RECORDS FOR THIS TASK Start Marker
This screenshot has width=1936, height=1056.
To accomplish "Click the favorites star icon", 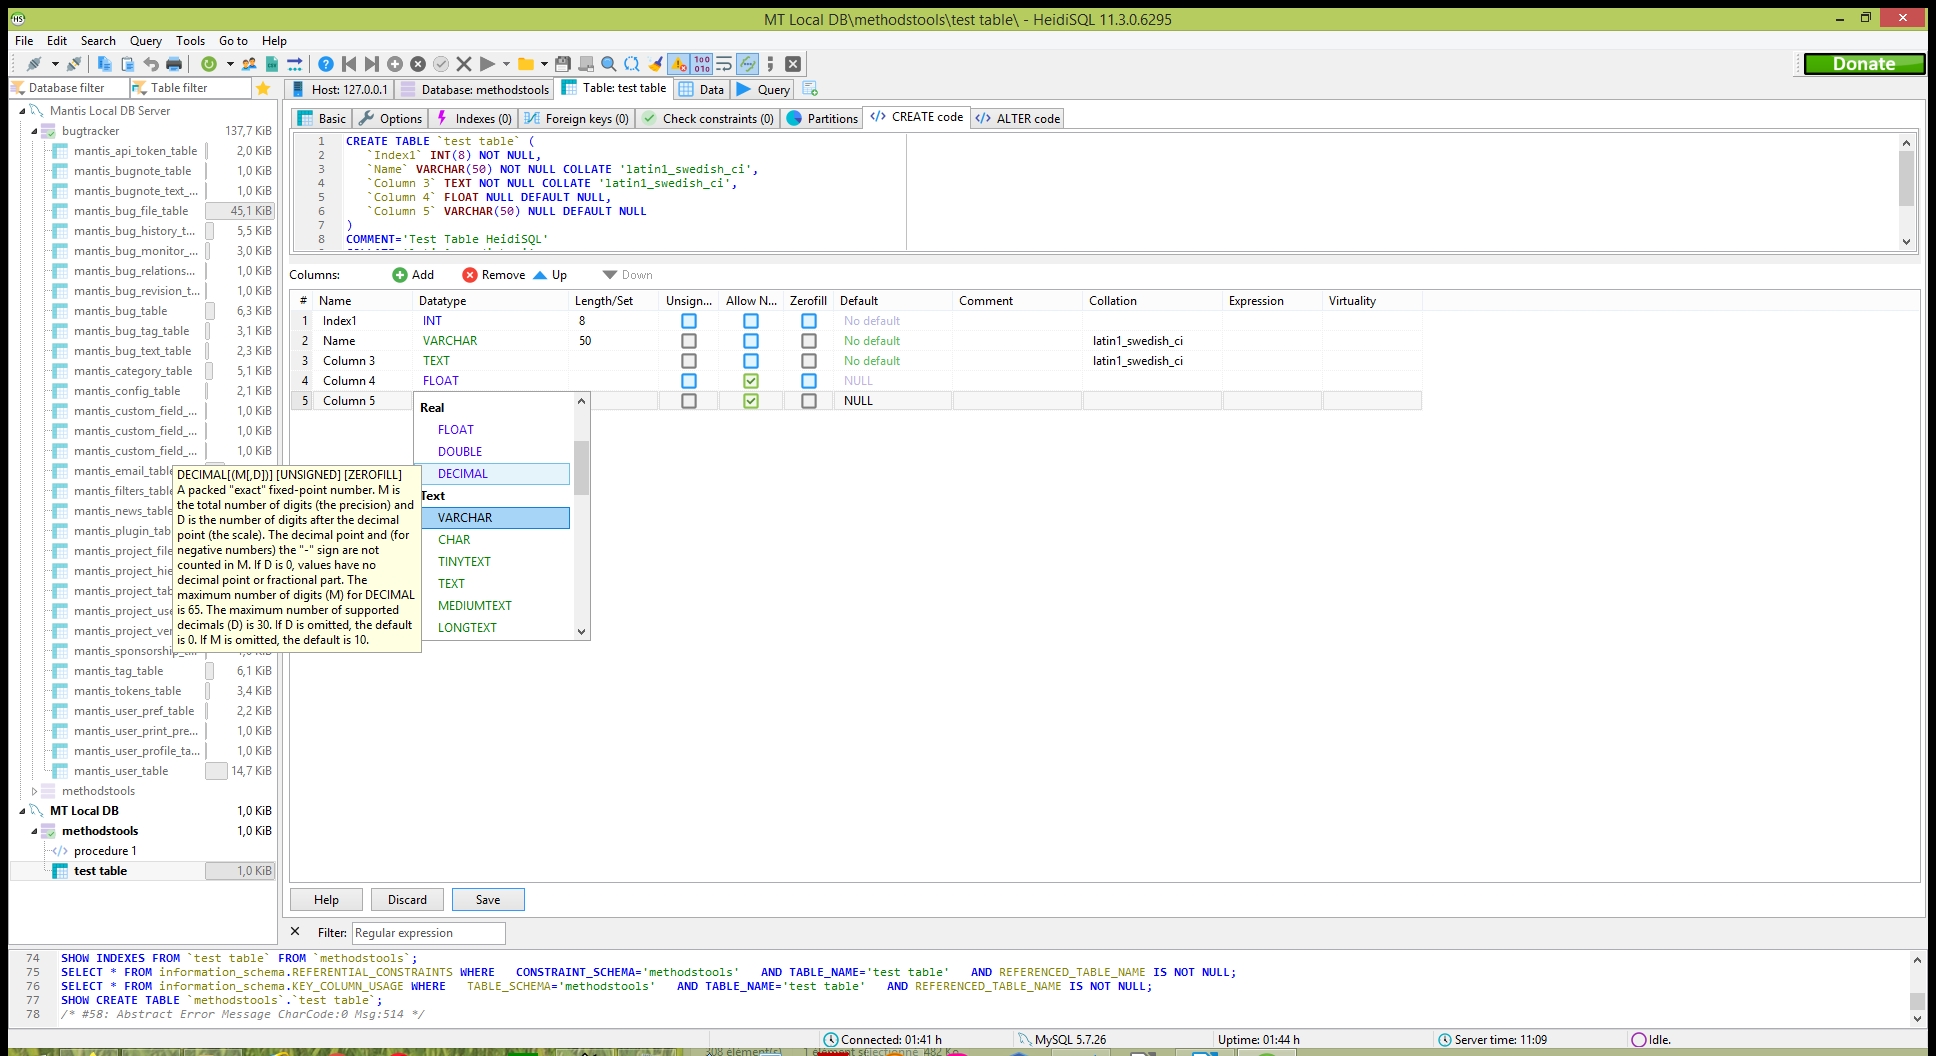I will click(263, 88).
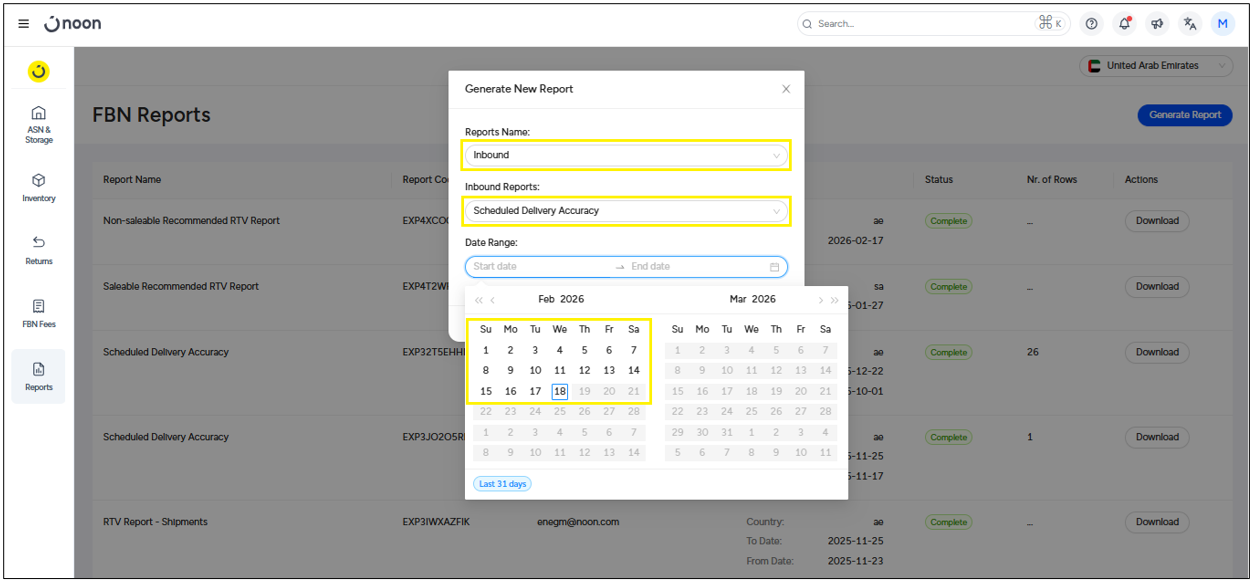Screen dimensions: 1253x582
Task: Go to Inventory in sidebar
Action: point(39,187)
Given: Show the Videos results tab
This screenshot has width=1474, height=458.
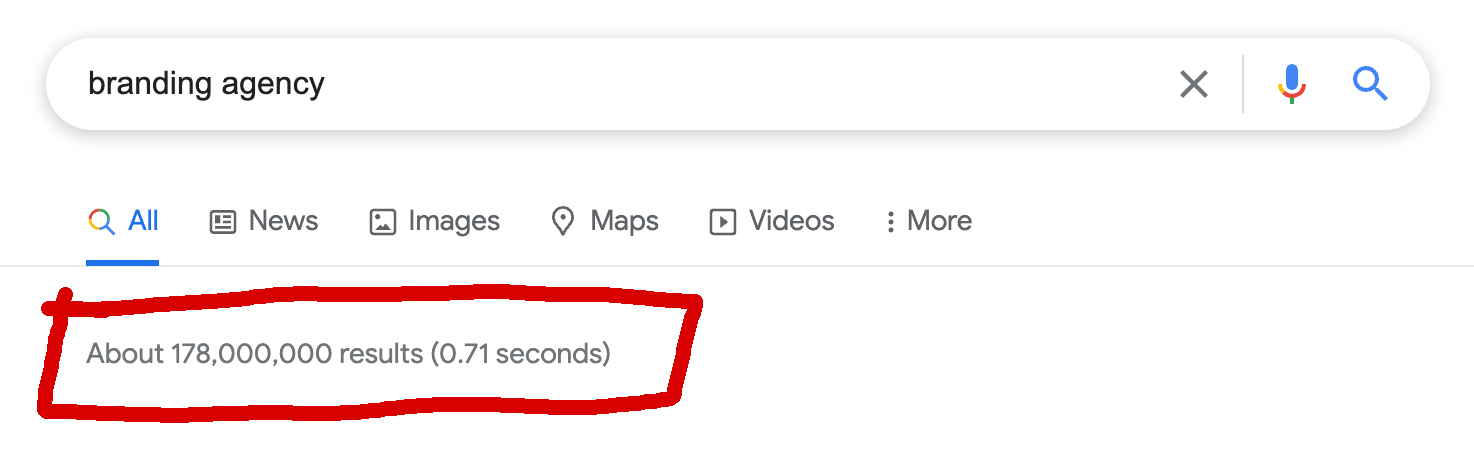Looking at the screenshot, I should point(791,221).
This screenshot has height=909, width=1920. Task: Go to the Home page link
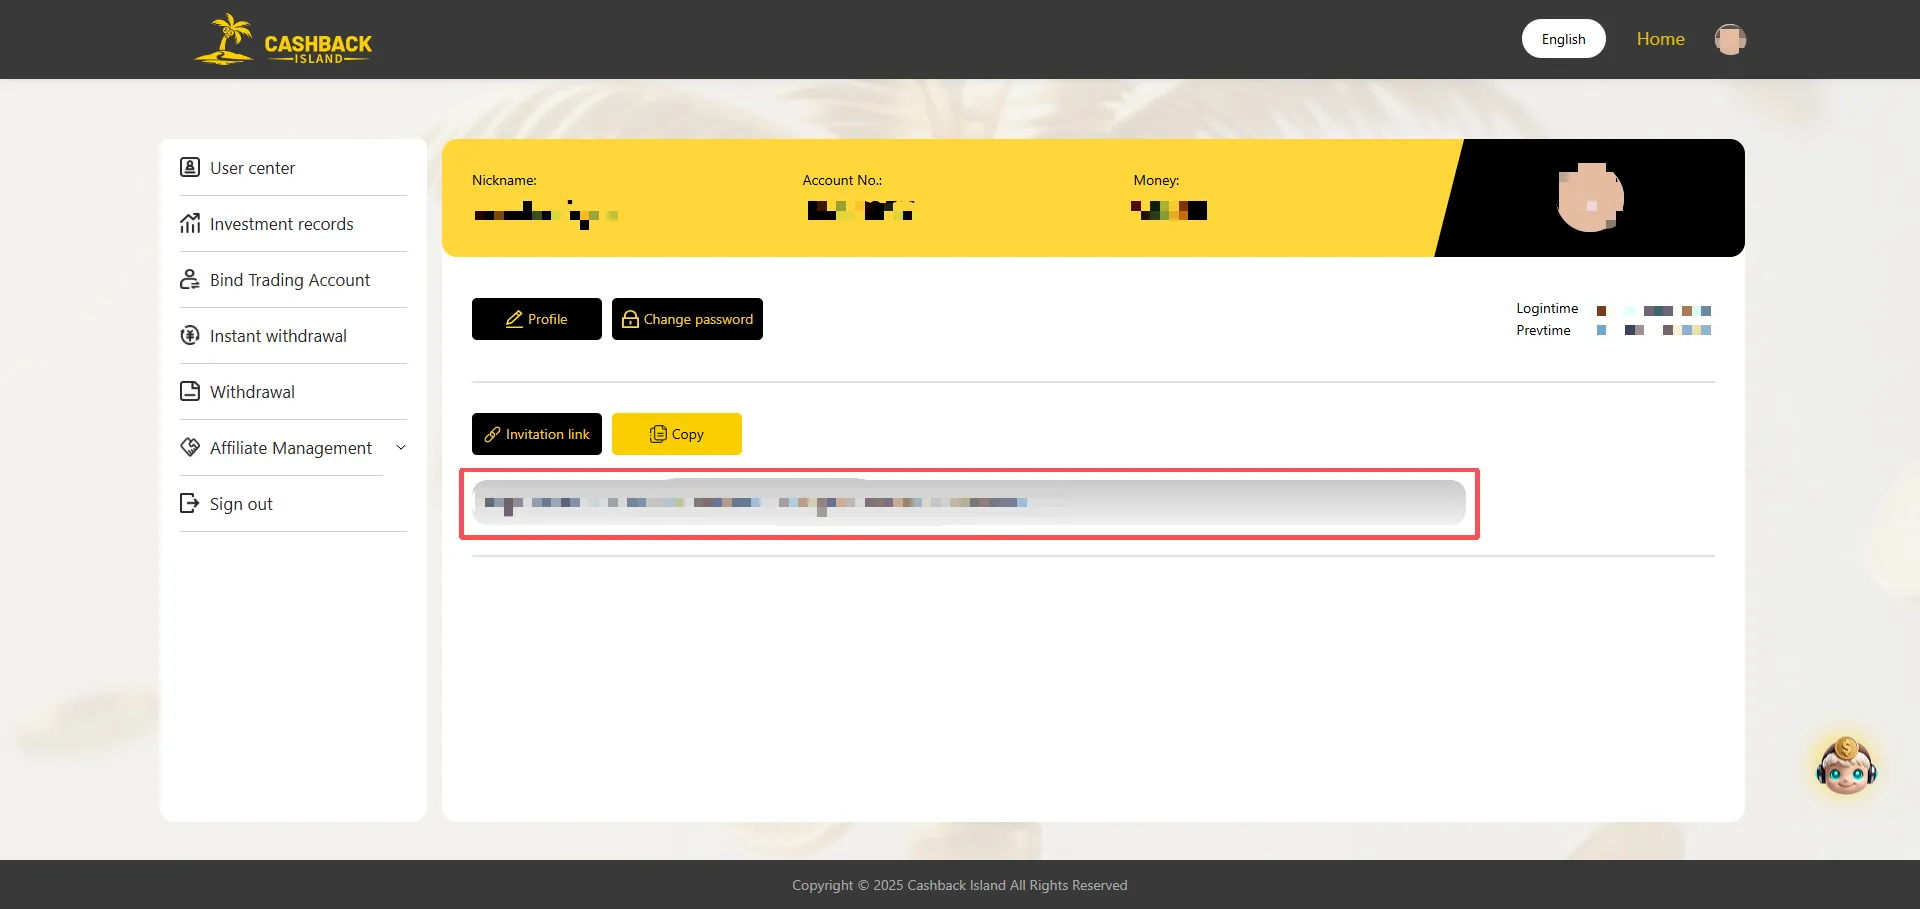click(x=1660, y=39)
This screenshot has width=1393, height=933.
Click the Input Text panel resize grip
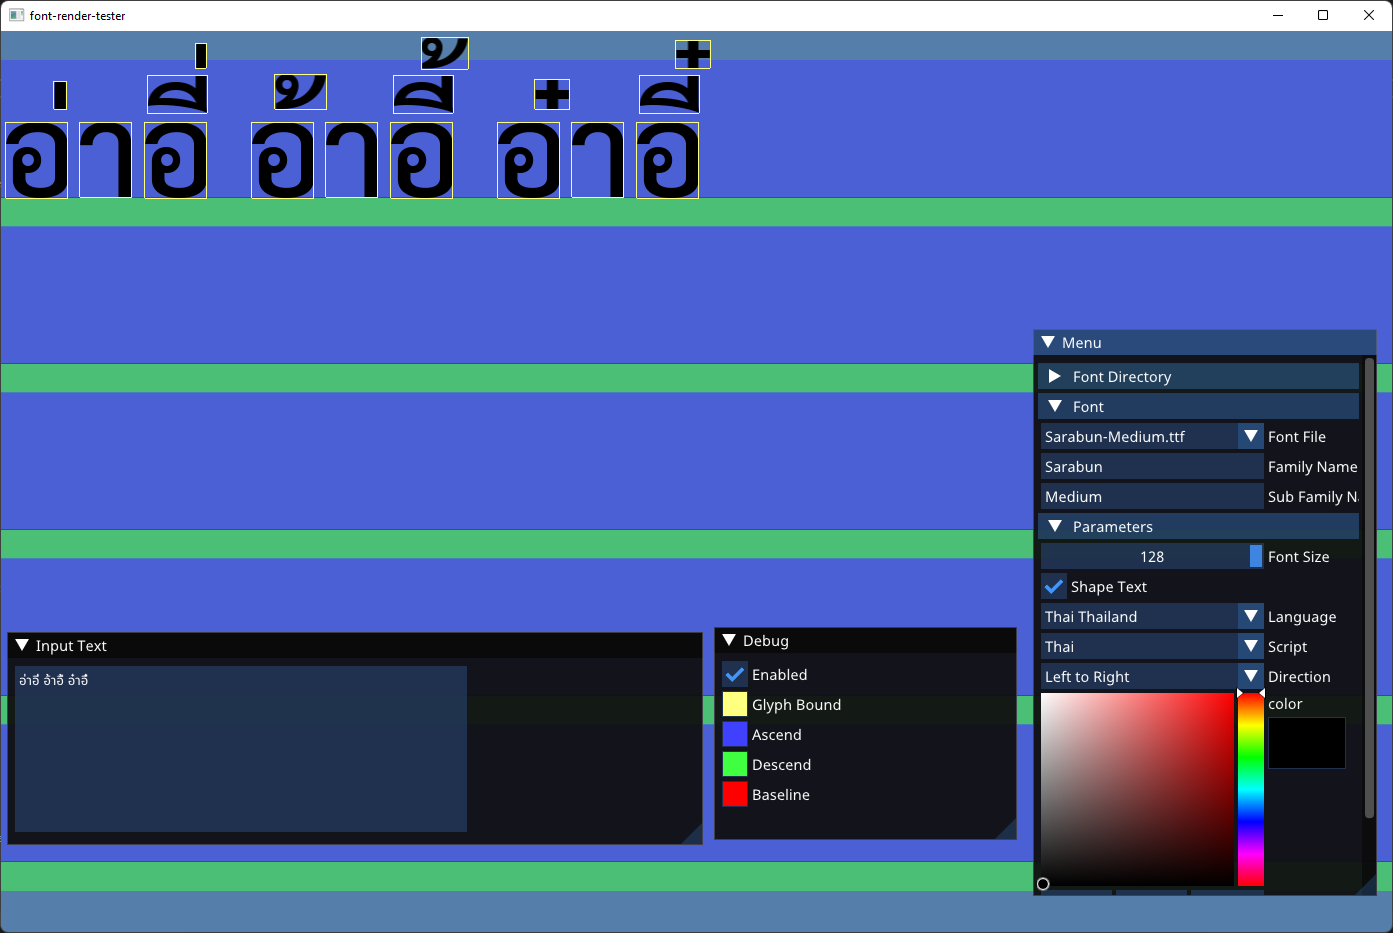click(x=695, y=835)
RECORDS FOR THIS TASK End Marker
REQUIREMENT
Please reproduce the lines above from the one containing "Given: Show the Videos results tab" through the final line, exactly and inclusively, leaving out each picture.

SOLUTION TO THE EXERCISE
Given: Show the Videos results tab
This screenshot has width=1474, height=458.
Looking at the screenshot, I should point(791,221).
This screenshot has height=909, width=1920. Task: Go to the Home page link
click(x=1660, y=39)
This screenshot has width=1393, height=933.
Click the Input Text panel resize grip
click(x=695, y=835)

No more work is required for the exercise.